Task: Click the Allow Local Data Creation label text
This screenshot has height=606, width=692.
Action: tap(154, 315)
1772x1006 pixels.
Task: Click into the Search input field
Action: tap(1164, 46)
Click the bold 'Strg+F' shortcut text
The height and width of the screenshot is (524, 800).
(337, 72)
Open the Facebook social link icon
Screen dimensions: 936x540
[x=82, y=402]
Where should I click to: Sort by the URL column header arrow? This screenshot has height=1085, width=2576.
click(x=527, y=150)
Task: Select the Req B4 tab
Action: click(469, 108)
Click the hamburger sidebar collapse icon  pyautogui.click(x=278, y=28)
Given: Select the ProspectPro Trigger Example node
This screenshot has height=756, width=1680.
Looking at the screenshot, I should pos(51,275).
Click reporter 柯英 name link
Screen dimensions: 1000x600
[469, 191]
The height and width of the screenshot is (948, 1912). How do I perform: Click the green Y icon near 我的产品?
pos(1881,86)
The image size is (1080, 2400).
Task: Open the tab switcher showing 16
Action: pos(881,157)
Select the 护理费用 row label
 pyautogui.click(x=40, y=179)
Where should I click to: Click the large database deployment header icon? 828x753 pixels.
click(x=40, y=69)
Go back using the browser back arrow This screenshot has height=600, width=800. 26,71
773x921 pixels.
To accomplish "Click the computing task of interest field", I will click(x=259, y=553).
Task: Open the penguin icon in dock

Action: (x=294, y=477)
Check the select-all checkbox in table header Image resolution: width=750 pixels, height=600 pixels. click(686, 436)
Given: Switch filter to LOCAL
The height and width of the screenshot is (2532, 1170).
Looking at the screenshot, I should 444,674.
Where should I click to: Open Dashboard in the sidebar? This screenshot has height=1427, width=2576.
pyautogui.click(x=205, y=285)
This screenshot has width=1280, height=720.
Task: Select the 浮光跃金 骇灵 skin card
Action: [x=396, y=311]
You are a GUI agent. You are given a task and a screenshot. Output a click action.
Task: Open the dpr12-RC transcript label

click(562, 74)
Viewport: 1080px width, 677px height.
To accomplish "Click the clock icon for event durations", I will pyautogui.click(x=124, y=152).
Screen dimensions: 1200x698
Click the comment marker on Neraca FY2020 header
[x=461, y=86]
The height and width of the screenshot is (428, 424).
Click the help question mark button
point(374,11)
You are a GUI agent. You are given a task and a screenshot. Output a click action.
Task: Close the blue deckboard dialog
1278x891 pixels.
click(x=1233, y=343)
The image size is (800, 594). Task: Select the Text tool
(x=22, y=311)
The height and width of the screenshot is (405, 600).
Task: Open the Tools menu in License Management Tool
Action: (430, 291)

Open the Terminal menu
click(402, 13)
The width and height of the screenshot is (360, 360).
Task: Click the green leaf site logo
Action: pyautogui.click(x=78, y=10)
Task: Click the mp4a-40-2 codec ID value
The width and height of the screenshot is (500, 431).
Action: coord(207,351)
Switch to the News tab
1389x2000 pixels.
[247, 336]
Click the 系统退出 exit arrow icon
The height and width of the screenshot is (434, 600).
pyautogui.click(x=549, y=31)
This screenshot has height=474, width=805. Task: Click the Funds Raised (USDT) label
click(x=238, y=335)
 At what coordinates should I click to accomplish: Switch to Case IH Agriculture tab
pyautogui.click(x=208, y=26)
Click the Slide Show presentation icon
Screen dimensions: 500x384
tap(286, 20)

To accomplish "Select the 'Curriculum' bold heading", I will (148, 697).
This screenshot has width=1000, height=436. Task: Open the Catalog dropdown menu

→ **What you are asked to do**: Please print out every record exactly as it is written.

→ **Your solution**:
Task: Click the Allow Local Data Creation label text
This screenshot has height=606, width=692.
Action: tap(154, 315)
1772x1006 pixels.
Task: Click into the Search input field
Action: tap(1164, 46)
Click the bold 'Strg+F' shortcut text
The height and width of the screenshot is (524, 800).
(337, 72)
Open the Facebook social link icon
Screen dimensions: 936x540
[x=82, y=402]
Where should I click to: Sort by the URL column header arrow? This screenshot has height=1085, width=2576.
click(x=527, y=150)
Task: Select the Req B4 tab
Action: click(469, 108)
Click the hamburger sidebar collapse icon  pyautogui.click(x=278, y=28)
Given: Select the ProspectPro Trigger Example node
This screenshot has height=756, width=1680.
Looking at the screenshot, I should pos(51,275).
Click reporter 柯英 name link
Screen dimensions: 1000x600
[469, 191]
The height and width of the screenshot is (948, 1912). How do I perform: Click the green Y icon near 我的产品?
pos(1881,86)
The image size is (1080, 2400).
Task: Open the tab switcher showing 16
Action: pos(881,157)
Select the 护理费用 row label
 pyautogui.click(x=40, y=179)
Where should I click to: Click the large database deployment header icon? 828x753 pixels.
click(x=40, y=69)
Go back using the browser back arrow This screenshot has height=600, width=800. 26,71
773x921 pixels.
To accomplish "Click the computing task of interest field", I will click(x=259, y=553).
Task: Open the penguin icon in dock

Action: (x=294, y=477)
Check the select-all checkbox in table header Image resolution: width=750 pixels, height=600 pixels. click(686, 436)
Given: Switch filter to LOCAL
The height and width of the screenshot is (2532, 1170).
Looking at the screenshot, I should 444,674.
Where should I click to: Open Dashboard in the sidebar? This screenshot has height=1427, width=2576.
pyautogui.click(x=205, y=285)
This screenshot has width=1280, height=720.
Task: Select the 浮光跃金 骇灵 skin card
Action: [x=396, y=311]
You are a GUI agent. You are given a task and a screenshot. Output a click action.
Task: Open the dpr12-RC transcript label

click(562, 74)
Viewport: 1080px width, 677px height.
To accomplish "Click the clock icon for event durations", I will pyautogui.click(x=124, y=152).
Screen dimensions: 1200x698
Click the comment marker on Neraca FY2020 header
[x=461, y=86]
The height and width of the screenshot is (428, 424).
Click the help question mark button
point(374,11)
You are a GUI agent. You are given a task and a screenshot. Output a click action.
Task: Close the blue deckboard dialog
1278x891 pixels.
click(x=1233, y=343)
The image size is (800, 594). Task: Select the Text tool
(x=22, y=311)
The height and width of the screenshot is (405, 600).
Task: Open the Tools menu in License Management Tool
Action: (430, 291)

Open the Terminal menu
click(402, 13)
The width and height of the screenshot is (360, 360).
Task: Click the green leaf site logo
Action: pyautogui.click(x=78, y=10)
Task: Click the mp4a-40-2 codec ID value
The width and height of the screenshot is (500, 431).
Action: coord(207,351)
Switch to the News tab
1389x2000 pixels.
[247, 336]
Click the 系统退出 exit arrow icon
The height and width of the screenshot is (434, 600).
pyautogui.click(x=549, y=31)
This screenshot has height=474, width=805. Task: Click the Funds Raised (USDT) label
click(x=238, y=335)
 At what coordinates should I click to accomplish: Switch to Case IH Agriculture tab
pyautogui.click(x=208, y=26)
Click the Slide Show presentation icon
Screen dimensions: 500x384
tap(286, 20)

To accomplish "Select the 'Curriculum' bold heading", I will (148, 697).
This screenshot has width=1000, height=436. Task: Open the Catalog dropdown menu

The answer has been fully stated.